For the string "chevron", find every matching line in the records and copy it.

----

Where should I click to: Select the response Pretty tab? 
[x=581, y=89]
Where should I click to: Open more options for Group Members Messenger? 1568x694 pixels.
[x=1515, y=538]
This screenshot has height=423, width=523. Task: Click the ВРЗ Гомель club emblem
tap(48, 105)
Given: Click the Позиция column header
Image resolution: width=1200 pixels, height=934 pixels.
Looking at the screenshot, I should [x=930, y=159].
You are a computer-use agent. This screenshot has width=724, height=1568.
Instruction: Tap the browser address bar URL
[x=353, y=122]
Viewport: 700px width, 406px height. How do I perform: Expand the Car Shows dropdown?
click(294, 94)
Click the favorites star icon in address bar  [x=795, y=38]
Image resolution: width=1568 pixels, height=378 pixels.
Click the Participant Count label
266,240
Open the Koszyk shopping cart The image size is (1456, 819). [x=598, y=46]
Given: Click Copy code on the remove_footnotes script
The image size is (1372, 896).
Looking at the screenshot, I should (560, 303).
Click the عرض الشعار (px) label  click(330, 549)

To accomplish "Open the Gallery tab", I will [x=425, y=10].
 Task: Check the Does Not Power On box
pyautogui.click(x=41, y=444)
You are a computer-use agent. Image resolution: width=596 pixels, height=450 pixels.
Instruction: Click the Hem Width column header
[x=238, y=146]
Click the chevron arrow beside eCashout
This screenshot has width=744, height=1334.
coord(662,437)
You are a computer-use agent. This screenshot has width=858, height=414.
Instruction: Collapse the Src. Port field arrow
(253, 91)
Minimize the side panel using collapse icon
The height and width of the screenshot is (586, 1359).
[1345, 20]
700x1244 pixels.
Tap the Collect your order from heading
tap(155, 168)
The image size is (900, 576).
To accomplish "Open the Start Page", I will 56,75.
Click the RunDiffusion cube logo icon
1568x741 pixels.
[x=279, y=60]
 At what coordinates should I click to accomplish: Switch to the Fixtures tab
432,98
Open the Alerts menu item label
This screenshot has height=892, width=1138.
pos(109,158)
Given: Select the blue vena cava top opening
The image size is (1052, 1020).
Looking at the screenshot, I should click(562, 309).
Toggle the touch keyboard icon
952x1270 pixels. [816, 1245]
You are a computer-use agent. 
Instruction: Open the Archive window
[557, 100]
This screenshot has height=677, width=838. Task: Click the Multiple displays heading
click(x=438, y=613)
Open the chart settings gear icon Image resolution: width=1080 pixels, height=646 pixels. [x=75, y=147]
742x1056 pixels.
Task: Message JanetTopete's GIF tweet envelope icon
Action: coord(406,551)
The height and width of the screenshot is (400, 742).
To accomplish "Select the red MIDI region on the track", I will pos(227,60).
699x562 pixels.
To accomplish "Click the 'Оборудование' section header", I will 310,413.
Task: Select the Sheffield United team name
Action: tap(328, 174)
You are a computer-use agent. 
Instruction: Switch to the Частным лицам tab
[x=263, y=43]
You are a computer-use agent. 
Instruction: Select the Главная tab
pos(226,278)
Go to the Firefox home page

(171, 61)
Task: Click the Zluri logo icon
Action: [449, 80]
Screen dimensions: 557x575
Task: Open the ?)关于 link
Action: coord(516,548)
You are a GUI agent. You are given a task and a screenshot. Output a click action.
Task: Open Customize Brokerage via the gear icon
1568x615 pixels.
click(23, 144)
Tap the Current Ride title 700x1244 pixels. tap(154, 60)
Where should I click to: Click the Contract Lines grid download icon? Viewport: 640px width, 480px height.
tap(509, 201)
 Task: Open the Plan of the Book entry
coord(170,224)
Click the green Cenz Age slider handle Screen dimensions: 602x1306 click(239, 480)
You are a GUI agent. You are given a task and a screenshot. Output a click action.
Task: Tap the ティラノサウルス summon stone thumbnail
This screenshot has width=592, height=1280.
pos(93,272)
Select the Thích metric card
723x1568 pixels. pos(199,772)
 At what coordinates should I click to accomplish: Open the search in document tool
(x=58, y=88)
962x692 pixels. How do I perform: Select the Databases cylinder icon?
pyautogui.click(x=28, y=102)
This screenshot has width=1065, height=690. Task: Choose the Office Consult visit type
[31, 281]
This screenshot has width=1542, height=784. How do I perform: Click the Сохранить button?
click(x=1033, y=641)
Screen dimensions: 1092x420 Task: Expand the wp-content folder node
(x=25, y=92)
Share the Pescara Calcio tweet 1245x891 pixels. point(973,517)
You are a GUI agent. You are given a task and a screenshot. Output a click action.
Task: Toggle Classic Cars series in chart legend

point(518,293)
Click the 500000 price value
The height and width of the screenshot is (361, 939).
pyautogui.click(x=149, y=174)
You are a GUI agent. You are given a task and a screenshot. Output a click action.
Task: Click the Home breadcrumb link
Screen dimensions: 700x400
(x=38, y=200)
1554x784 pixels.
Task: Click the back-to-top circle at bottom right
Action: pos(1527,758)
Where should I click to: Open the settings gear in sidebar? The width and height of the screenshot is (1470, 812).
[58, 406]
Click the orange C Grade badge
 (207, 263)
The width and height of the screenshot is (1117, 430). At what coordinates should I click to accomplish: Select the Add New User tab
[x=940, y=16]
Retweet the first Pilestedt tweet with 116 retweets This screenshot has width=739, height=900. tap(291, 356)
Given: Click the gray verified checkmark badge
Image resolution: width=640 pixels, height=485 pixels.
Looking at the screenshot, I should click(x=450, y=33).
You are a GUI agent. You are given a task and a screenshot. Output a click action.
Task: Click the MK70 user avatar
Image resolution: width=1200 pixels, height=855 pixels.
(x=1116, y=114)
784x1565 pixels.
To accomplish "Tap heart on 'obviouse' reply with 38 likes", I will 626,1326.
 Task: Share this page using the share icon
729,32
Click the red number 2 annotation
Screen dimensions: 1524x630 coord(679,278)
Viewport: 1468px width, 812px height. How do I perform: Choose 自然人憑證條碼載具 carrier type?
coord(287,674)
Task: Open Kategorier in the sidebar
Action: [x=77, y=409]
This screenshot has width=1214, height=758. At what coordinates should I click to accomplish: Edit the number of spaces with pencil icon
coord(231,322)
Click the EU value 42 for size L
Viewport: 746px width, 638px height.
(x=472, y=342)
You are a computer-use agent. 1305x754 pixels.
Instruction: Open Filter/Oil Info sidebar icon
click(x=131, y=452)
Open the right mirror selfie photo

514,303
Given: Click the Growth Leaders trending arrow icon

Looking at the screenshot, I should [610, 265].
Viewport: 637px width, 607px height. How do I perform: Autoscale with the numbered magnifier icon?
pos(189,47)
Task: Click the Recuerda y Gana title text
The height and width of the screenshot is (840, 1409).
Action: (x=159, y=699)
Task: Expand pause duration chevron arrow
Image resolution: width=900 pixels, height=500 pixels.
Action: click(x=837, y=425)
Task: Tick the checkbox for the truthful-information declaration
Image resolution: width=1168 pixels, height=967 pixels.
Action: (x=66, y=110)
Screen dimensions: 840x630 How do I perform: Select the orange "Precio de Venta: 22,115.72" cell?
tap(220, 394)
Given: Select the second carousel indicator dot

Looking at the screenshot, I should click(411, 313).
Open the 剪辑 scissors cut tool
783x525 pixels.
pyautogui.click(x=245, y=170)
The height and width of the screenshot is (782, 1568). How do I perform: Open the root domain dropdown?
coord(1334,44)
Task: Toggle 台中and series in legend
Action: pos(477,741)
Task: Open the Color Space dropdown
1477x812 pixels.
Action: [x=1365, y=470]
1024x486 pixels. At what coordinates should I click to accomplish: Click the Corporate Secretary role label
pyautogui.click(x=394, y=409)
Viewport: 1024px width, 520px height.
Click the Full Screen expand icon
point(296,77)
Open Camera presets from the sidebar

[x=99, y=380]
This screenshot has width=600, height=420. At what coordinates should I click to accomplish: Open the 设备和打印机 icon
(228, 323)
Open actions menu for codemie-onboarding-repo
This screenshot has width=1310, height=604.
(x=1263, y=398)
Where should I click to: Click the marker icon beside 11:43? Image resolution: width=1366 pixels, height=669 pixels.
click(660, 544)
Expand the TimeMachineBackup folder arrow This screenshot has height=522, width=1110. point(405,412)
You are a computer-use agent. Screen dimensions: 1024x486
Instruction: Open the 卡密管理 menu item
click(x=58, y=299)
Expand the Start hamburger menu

----

Answer:
Click the chevron arrow beside eCashout
Task: Expand pause duration chevron arrow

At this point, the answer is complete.